### Item position entries
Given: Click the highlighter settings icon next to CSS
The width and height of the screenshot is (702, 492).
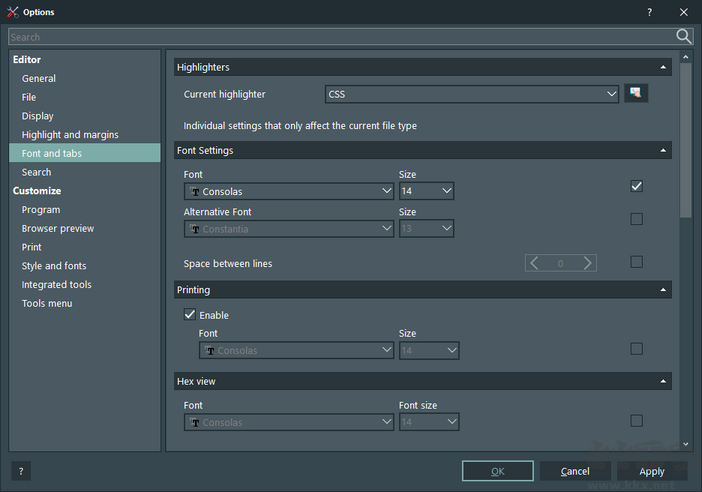Looking at the screenshot, I should pyautogui.click(x=636, y=94).
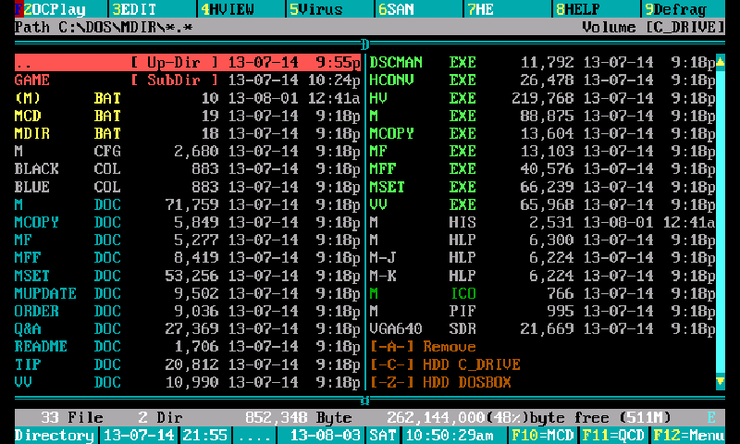Open the GAME subdirectory
Viewport: 740px width, 444px height.
(33, 80)
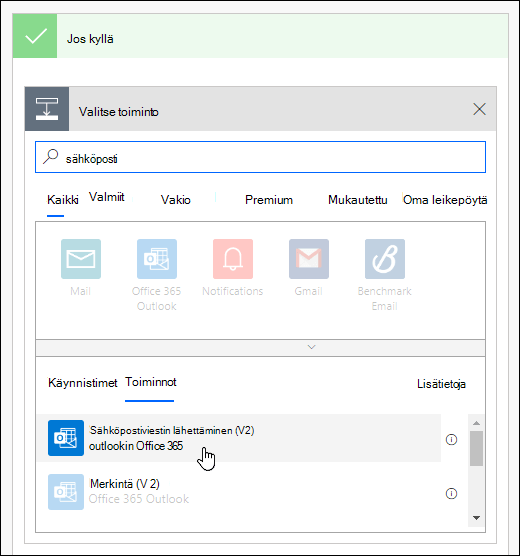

### STATED TASK
Retype these lines exactly, leaving out the pictures.

### SOLUTION TO THE PROBLEM
Given: Click the highlighter settings icon next to CSS
The width and height of the screenshot is (702, 492).
Looking at the screenshot, I should pyautogui.click(x=636, y=94).
Open the GAME subdirectory
Viewport: 740px width, 444px height.
(33, 80)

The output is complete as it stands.